• _Task to complete_: Exact copies of the line with "Task: Click the 更改目录 button" and of all lines after it through the end of the entries are required, and no other lines.

Stored data entries
----------
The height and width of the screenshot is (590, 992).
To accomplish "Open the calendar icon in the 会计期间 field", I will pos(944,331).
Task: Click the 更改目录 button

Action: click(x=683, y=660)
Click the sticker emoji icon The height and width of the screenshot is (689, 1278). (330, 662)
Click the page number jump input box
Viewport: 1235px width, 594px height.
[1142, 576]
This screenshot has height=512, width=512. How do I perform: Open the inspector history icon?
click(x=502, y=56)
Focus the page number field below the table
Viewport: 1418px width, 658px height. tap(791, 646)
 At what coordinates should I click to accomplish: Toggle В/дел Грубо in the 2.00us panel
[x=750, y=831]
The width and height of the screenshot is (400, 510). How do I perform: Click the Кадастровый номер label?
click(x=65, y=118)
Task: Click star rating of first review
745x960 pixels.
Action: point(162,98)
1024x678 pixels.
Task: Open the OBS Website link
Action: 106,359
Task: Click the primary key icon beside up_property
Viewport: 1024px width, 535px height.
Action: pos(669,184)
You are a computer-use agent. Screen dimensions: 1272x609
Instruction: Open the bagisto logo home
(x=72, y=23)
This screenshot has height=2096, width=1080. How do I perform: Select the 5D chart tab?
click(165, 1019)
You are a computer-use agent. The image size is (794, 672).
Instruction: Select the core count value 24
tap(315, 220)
----------
• _Result below_:
Task: Click the 更改目录 button

Action: click(x=683, y=660)
Click the sticker emoji icon The height and width of the screenshot is (689, 1278). (330, 662)
Click the page number jump input box
Viewport: 1235px width, 594px height.
[1142, 576]
This screenshot has height=512, width=512. How do I perform: Open the inspector history icon?
click(x=502, y=56)
Focus the page number field below the table
Viewport: 1418px width, 658px height. tap(791, 646)
 At what coordinates should I click to accomplish: Toggle В/дел Грубо in the 2.00us panel
[x=750, y=831]
The width and height of the screenshot is (400, 510). How do I perform: Click the Кадастровый номер label?
click(x=65, y=118)
Task: Click star rating of first review
745x960 pixels.
Action: point(162,98)
1024x678 pixels.
Task: Open the OBS Website link
Action: 106,359
Task: Click the primary key icon beside up_property
Viewport: 1024px width, 535px height.
Action: pos(669,184)
You are a computer-use agent. Screen dimensions: 1272x609
Instruction: Open the bagisto logo home
(x=72, y=23)
This screenshot has height=2096, width=1080. How do I perform: Select the 5D chart tab?
click(165, 1019)
You are a computer-use agent. The image size is (794, 672).
Instruction: Select the core count value 24
tap(315, 220)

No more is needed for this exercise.